Losses to the shareholders of Cathay Pacific continue as the airline published its 2022 annual financial results.
The carrier has struggled significantly with the aftershocks of the COVID-19 pandemic, as well as the disruption caused by the change in ownership of the region.
Without further ado, let’s get into the numbers…
Cathay Pacific Shareholders Lose More…
Revenue for Cathay Pacific in 2022 was logged at HK$51,036 million, which was 12% up from 2021.
However, due to the amount of expenditure within the carrier, the loss attributable to the shareholders of Cathay Pacific increased by 18.5% to HK$6,548 million from HK$5,527 million in 2021.
Passenger numbers jumped 291.1% to 2,804,000 from the 717,000 handled in 2021. Such an increase was down to lockdown restrictions being lifted in Hong Kong.
Load factor for the year increased by 42.5% to 73.6% from 31.1% in 2021, with cargo load factors falling by 10.8% to 70.6%.
Chair of the Board: Accepts There Have Been Challenging Moments…
The Chair of the Board, Patrick Healy, commented on the overall results from Cathay Pacific:
“As Hong Kong’s home airline for more than 76 years, Cathay Pacific represents Hong Kong on the world
“We are a key enabler of the city’s economic development through our ability to connect Hong Kong to
the Chinese Mainland and the rest of the world.”
“We have played our part by maintaining hub connectivity even during the most difficult times of the COVID-19 pandemic, ensuring the important flow of people and cargo continued.”
“Cathay Pacific has experienced three challenging years due to the COVID-19 pandemic, with 2022 very much being a year of two halves.”
“The emergence of the Omicron variant at the beginning of the year led to increasingly stringent travel and operational restrictions during the first few months of 2022, particularly in Hong Kong and the Chinese Mainland.”
“This significantly constrained our ability to operate both passenger and freighter flights. The challenge this posed for our business was exemplified on 12th March 2022 when we carried just 58 passengers.”
“As the COVID-19 situation in Hong Kong improved and these restrictions were progressively adjusted from 1st May onwards, we were able to add back some of our flight capacity slowly.”

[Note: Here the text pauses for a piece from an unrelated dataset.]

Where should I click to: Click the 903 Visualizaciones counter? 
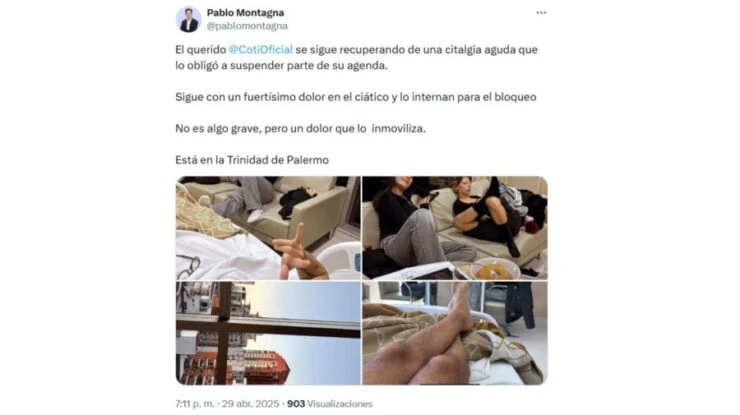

“The most significant adjustments came in September when the quarantine requirements for both passengers entering Hong Kong and for Hong Kong-based aircrew were lifted.”
It remains clear that whilst there have been some vast improvements compared to 2021, Cathay Pacific still has a lot of work to do in 2023.

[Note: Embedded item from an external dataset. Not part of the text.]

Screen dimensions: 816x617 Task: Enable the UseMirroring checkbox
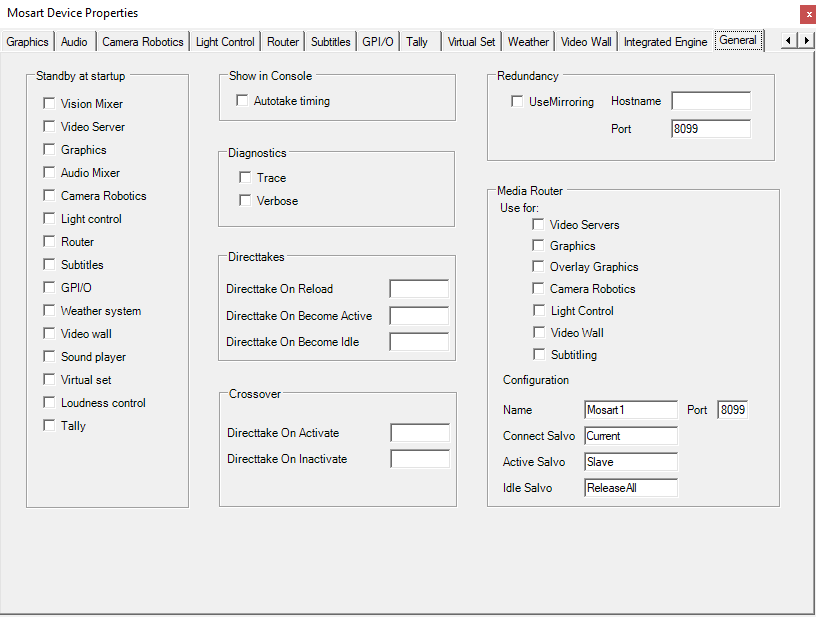coord(517,102)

At this stage, it is unclear when the airline will recover from the effects of the COVID-19 pandemic, but we can expect this to take place a lot later than other airlines around the globe.
The Hong Kong shutdown badly damaged the carrier, with all eyes on them now to see how they can get the country and the airline back on the map.
For Cathay Pacific, this should be a better year than the last few.